Women under-represented in heart drug trials
LONDON (Reuters) – Women are under-represented in clinical
trials of heart drugs, leaving doctors in the dark as to how
treatments may work differently in their bodies, scientists
said on Tuesday.
Hormones, body weight and other biochemical factors all
mean men and women often respond differently to
pharmaceuticals. Yet research on heart disease is skewed
heavily toward men.
This is mainly because cardiovascular conditions are
erroneously perceived as “male” diseases, according to Dr
Verena Stangl of the Charite Hospital, Humboldt-University
Berlin, Germany.
“Because too few women participate in heart disease trials
we are not sure whether they really benefit from some
therapeutic strategies that have shown clinical benefit in
trials conducted predominantly in men,” she said.
“So, we prescribe drugs to women adapted from
evidence-based data obtained from studies conducted mainly in
men and we do not really know whether we help or harm the
female patients.”
Stangl and colleagues reached their conclusions, which were
published in the European Heart Journal, after a lengthy review
of articles on female-specific aspects of drug therapy.

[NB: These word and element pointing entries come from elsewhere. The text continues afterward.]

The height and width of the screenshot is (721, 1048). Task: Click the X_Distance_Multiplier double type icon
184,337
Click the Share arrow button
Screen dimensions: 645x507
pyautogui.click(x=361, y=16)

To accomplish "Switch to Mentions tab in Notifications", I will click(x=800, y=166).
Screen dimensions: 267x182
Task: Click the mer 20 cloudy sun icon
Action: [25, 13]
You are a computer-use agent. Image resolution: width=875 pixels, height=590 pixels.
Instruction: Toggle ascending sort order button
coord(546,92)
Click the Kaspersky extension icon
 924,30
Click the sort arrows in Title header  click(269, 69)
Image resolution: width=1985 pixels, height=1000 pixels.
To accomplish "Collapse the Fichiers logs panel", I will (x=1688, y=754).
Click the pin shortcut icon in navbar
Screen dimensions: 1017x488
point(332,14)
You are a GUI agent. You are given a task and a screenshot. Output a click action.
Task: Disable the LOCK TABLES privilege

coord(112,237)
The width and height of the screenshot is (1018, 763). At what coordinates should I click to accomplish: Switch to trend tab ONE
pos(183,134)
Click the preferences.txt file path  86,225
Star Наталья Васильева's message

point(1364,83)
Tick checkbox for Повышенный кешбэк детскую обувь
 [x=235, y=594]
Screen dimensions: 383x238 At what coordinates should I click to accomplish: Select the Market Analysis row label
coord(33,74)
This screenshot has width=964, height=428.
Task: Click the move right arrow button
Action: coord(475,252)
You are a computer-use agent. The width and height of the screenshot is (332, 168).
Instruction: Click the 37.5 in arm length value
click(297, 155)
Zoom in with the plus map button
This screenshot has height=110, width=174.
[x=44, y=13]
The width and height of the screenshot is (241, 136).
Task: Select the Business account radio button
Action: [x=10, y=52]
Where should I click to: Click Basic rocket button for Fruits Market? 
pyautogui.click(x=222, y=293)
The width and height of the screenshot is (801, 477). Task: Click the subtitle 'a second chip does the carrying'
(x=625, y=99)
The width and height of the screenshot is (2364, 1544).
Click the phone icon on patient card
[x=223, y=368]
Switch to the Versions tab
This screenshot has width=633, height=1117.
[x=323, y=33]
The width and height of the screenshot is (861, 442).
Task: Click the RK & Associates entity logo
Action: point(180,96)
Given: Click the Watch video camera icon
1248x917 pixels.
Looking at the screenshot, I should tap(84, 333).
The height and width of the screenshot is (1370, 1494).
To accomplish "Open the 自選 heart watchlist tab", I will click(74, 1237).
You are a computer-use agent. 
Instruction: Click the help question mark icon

Her call for increasing the numbers of women in heart
trials was backed by a editorial in the journal, which is
published by the European Society of Cardiology.
Dr Silvia Priori, associate professor of cardiology at the
University of Pavia, Italy, said research showed that of 300
new drugs filed for approval in the United States between 1995
and 2000, only 163 included an analysis by gender.
Yet 11 of the drugs showed a difference in the way a
woman’s body dealt with the drugs compared with a man’s.
Already known gender differences include the fact that
women are twice as likely as men to develop a persistent cough
if given ACE inhibitors for high blood pressure.
And researchers say that aspirin, while proven to help
reduce the risk of heart attacks in men, is of a questionable
benefit as a primary preventive in women.